▸ **DIRECTIONS FOR THIS TASK**:
Write out all the data again, exactly.

[Records contained in a dataset]
——

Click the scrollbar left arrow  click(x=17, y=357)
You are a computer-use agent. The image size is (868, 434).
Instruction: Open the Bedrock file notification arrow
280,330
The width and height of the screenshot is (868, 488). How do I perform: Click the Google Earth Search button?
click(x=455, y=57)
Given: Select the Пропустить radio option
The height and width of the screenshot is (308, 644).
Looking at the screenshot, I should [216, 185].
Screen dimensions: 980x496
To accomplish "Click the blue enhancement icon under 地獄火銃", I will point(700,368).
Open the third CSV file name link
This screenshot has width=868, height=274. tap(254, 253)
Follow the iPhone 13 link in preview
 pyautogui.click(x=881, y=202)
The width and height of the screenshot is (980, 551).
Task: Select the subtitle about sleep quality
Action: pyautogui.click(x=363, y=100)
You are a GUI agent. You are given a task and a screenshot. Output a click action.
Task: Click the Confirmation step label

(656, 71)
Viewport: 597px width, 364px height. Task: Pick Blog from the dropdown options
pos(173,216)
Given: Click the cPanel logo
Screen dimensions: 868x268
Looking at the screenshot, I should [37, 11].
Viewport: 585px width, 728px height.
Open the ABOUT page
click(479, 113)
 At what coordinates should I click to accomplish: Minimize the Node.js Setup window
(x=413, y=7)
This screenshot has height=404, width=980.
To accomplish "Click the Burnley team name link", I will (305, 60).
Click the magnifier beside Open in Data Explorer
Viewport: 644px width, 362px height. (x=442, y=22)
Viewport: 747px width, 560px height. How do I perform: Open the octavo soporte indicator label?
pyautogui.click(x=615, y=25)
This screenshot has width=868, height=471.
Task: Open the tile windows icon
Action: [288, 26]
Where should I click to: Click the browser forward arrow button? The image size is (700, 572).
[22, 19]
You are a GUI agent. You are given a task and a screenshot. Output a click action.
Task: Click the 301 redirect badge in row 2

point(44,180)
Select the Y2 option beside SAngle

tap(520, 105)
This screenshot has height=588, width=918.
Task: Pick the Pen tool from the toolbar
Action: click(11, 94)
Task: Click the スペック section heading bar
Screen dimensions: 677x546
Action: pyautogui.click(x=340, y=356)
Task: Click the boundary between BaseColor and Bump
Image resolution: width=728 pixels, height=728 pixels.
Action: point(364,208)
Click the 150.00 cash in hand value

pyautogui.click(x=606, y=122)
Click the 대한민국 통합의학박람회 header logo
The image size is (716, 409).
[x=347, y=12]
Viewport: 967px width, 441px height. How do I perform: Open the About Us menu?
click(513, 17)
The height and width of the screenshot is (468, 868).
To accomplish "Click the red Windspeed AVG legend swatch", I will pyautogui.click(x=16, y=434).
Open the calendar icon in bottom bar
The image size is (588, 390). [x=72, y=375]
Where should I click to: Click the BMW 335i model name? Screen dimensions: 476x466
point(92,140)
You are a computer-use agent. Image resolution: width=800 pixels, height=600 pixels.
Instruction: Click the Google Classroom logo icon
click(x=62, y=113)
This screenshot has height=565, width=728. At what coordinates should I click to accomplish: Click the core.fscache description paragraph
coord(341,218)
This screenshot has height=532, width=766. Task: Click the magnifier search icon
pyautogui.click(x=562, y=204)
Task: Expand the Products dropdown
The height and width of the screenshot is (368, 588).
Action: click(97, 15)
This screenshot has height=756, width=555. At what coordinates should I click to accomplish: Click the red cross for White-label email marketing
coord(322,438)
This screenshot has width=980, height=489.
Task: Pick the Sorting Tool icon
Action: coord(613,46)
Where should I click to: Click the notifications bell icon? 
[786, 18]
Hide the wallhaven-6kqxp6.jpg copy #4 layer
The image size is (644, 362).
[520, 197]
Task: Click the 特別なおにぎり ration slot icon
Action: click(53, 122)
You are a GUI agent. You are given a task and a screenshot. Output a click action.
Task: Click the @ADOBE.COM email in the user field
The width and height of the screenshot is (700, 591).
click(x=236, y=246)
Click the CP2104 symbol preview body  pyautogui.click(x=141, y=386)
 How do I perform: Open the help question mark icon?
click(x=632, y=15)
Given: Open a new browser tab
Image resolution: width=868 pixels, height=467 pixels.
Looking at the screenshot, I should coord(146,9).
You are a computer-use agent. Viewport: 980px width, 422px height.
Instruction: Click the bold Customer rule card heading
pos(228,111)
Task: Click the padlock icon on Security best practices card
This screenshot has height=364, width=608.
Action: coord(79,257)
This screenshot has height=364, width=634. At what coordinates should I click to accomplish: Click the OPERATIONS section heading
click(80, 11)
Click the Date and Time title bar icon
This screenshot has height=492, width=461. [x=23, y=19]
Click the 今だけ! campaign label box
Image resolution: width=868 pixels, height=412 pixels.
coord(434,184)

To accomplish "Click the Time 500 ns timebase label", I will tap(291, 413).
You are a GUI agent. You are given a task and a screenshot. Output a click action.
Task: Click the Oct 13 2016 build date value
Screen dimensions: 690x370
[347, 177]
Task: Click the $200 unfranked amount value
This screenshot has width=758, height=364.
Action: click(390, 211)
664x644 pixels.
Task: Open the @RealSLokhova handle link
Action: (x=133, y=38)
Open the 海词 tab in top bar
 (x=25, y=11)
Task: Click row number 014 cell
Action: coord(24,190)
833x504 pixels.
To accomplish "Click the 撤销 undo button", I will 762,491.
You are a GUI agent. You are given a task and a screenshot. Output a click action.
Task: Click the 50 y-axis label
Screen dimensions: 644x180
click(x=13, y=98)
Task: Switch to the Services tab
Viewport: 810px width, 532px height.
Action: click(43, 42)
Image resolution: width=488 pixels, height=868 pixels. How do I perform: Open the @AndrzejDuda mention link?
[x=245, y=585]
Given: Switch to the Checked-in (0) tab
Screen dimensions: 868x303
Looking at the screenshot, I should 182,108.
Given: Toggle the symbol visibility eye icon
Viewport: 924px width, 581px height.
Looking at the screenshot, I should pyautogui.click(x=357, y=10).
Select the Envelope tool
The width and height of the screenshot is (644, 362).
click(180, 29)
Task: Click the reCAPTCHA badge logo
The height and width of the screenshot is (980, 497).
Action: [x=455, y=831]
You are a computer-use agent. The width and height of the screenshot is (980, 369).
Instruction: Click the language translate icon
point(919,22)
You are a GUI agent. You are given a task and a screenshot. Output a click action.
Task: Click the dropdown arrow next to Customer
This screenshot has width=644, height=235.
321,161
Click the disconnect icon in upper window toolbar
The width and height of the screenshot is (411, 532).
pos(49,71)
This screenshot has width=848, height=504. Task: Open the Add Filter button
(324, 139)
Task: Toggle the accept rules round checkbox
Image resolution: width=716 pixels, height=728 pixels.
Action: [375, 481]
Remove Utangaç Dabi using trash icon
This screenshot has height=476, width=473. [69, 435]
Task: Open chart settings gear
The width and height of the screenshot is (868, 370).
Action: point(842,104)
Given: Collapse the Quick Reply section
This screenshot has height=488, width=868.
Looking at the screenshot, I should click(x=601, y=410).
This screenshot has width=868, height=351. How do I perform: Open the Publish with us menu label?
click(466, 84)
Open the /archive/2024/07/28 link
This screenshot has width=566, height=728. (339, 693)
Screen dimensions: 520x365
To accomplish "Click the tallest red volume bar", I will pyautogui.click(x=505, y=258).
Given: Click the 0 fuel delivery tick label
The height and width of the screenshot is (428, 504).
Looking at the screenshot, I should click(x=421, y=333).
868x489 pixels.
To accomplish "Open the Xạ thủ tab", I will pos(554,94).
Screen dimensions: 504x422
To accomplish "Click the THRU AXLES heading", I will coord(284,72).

——

▸ **WRITTEN RESPONSE**:
Click the scrollbar left arrow  click(x=17, y=357)
You are a computer-use agent. The image size is (868, 434).
Instruction: Open the Bedrock file notification arrow
280,330
The width and height of the screenshot is (868, 488). How do I perform: Click the Google Earth Search button?
click(x=455, y=57)
Given: Select the Пропустить radio option
The height and width of the screenshot is (308, 644).
Looking at the screenshot, I should [216, 185].
Screen dimensions: 980x496
To accomplish "Click the blue enhancement icon under 地獄火銃", I will point(700,368).
Open the third CSV file name link
This screenshot has width=868, height=274. tap(254, 253)
Follow the iPhone 13 link in preview
 pyautogui.click(x=881, y=202)
The width and height of the screenshot is (980, 551).
Task: Select the subtitle about sleep quality
Action: pyautogui.click(x=363, y=100)
You are a GUI agent. You are given a task and a screenshot. Output a click action.
Task: Click the Confirmation step label

(656, 71)
Viewport: 597px width, 364px height. Task: Pick Blog from the dropdown options
pos(173,216)
Given: Click the cPanel logo
Screen dimensions: 868x268
Looking at the screenshot, I should [37, 11].
Viewport: 585px width, 728px height.
Open the ABOUT page
click(479, 113)
 At what coordinates should I click to accomplish: Minimize the Node.js Setup window
(x=413, y=7)
This screenshot has height=404, width=980.
To accomplish "Click the Burnley team name link", I will (305, 60).
Click the magnifier beside Open in Data Explorer
Viewport: 644px width, 362px height. (x=442, y=22)
Viewport: 747px width, 560px height. How do I perform: Open the octavo soporte indicator label?
pyautogui.click(x=615, y=25)
This screenshot has width=868, height=471.
Task: Open the tile windows icon
Action: [288, 26]
Where should I click to: Click the browser forward arrow button? The image size is (700, 572).
[22, 19]
You are a GUI agent. You are given a task and a screenshot. Output a click action.
Task: Click the 301 redirect badge in row 2

point(44,180)
Select the Y2 option beside SAngle

tap(520, 105)
This screenshot has height=588, width=918.
Task: Pick the Pen tool from the toolbar
Action: click(11, 94)
Task: Click the スペック section heading bar
Screen dimensions: 677x546
Action: pyautogui.click(x=340, y=356)
Task: Click the boundary between BaseColor and Bump
Image resolution: width=728 pixels, height=728 pixels.
Action: point(364,208)
Click the 150.00 cash in hand value

pyautogui.click(x=606, y=122)
Click the 대한민국 통합의학박람회 header logo
The image size is (716, 409).
[x=347, y=12]
Viewport: 967px width, 441px height. How do I perform: Open the About Us menu?
click(513, 17)
The height and width of the screenshot is (468, 868).
To accomplish "Click the red Windspeed AVG legend swatch", I will pyautogui.click(x=16, y=434).
Open the calendar icon in bottom bar
The image size is (588, 390). [x=72, y=375]
Where should I click to: Click the BMW 335i model name? Screen dimensions: 476x466
point(92,140)
You are a computer-use agent. Image resolution: width=800 pixels, height=600 pixels.
Instruction: Click the Google Classroom logo icon
click(x=62, y=113)
This screenshot has height=565, width=728. At what coordinates should I click to accomplish: Click the core.fscache description paragraph
coord(341,218)
This screenshot has height=532, width=766. Task: Click the magnifier search icon
pyautogui.click(x=562, y=204)
Task: Expand the Products dropdown
The height and width of the screenshot is (368, 588).
Action: click(97, 15)
This screenshot has height=756, width=555. At what coordinates should I click to accomplish: Click the red cross for White-label email marketing
coord(322,438)
This screenshot has width=980, height=489.
Task: Pick the Sorting Tool icon
Action: coord(613,46)
Where should I click to: Click the notifications bell icon? 
[786, 18]
Hide the wallhaven-6kqxp6.jpg copy #4 layer
The image size is (644, 362).
[520, 197]
Task: Click the 特別なおにぎり ration slot icon
Action: click(53, 122)
You are a GUI agent. You are given a task and a screenshot. Output a click action.
Task: Click the @ADOBE.COM email in the user field
The width and height of the screenshot is (700, 591).
click(x=236, y=246)
Click the CP2104 symbol preview body  pyautogui.click(x=141, y=386)
 How do I perform: Open the help question mark icon?
click(x=632, y=15)
Given: Open a new browser tab
Image resolution: width=868 pixels, height=467 pixels.
Looking at the screenshot, I should coord(146,9).
You are a computer-use agent. Viewport: 980px width, 422px height.
Instruction: Click the bold Customer rule card heading
pos(228,111)
Task: Click the padlock icon on Security best practices card
This screenshot has height=364, width=608.
Action: coord(79,257)
This screenshot has height=364, width=634. At what coordinates should I click to accomplish: Click the OPERATIONS section heading
click(80, 11)
Click the Date and Time title bar icon
This screenshot has height=492, width=461. [x=23, y=19]
Click the 今だけ! campaign label box
Image resolution: width=868 pixels, height=412 pixels.
coord(434,184)

To accomplish "Click the Time 500 ns timebase label", I will tap(291, 413).
You are a GUI agent. You are given a task and a screenshot. Output a click action.
Task: Click the Oct 13 2016 build date value
Screen dimensions: 690x370
[347, 177]
Task: Click the $200 unfranked amount value
This screenshot has width=758, height=364.
Action: click(390, 211)
664x644 pixels.
Task: Open the @RealSLokhova handle link
Action: (x=133, y=38)
Open the 海词 tab in top bar
 (x=25, y=11)
Task: Click row number 014 cell
Action: coord(24,190)
833x504 pixels.
To accomplish "Click the 撤销 undo button", I will 762,491.
You are a GUI agent. You are given a task and a screenshot. Output a click action.
Task: Click the 50 y-axis label
Screen dimensions: 644x180
click(x=13, y=98)
Task: Switch to the Services tab
Viewport: 810px width, 532px height.
Action: click(43, 42)
Image resolution: width=488 pixels, height=868 pixels. How do I perform: Open the @AndrzejDuda mention link?
[x=245, y=585]
Given: Switch to the Checked-in (0) tab
Screen dimensions: 868x303
Looking at the screenshot, I should 182,108.
Given: Toggle the symbol visibility eye icon
Viewport: 924px width, 581px height.
Looking at the screenshot, I should pyautogui.click(x=357, y=10).
Select the Envelope tool
The width and height of the screenshot is (644, 362).
click(180, 29)
Task: Click the reCAPTCHA badge logo
The height and width of the screenshot is (980, 497).
Action: [x=455, y=831]
You are a computer-use agent. The width and height of the screenshot is (980, 369).
Instruction: Click the language translate icon
point(919,22)
You are a GUI agent. You are given a task and a screenshot. Output a click action.
Task: Click the dropdown arrow next to Customer
This screenshot has width=644, height=235.
321,161
Click the disconnect icon in upper window toolbar
The width and height of the screenshot is (411, 532).
pos(49,71)
This screenshot has width=848, height=504. Task: Open the Add Filter button
(324, 139)
Task: Toggle the accept rules round checkbox
Image resolution: width=716 pixels, height=728 pixels.
Action: [375, 481]
Remove Utangaç Dabi using trash icon
This screenshot has height=476, width=473. [69, 435]
Task: Open chart settings gear
The width and height of the screenshot is (868, 370).
Action: point(842,104)
Given: Collapse the Quick Reply section
This screenshot has height=488, width=868.
Looking at the screenshot, I should click(x=601, y=410).
This screenshot has width=868, height=351. How do I perform: Open the Publish with us menu label?
click(466, 84)
Open the /archive/2024/07/28 link
This screenshot has width=566, height=728. (339, 693)
Screen dimensions: 520x365
To accomplish "Click the tallest red volume bar", I will pyautogui.click(x=505, y=258).
Given: Click the 0 fuel delivery tick label
The height and width of the screenshot is (428, 504).
Looking at the screenshot, I should click(x=421, y=333).
868x489 pixels.
To accomplish "Open the Xạ thủ tab", I will pos(554,94).
Screen dimensions: 504x422
To accomplish "Click the THRU AXLES heading", I will coord(284,72).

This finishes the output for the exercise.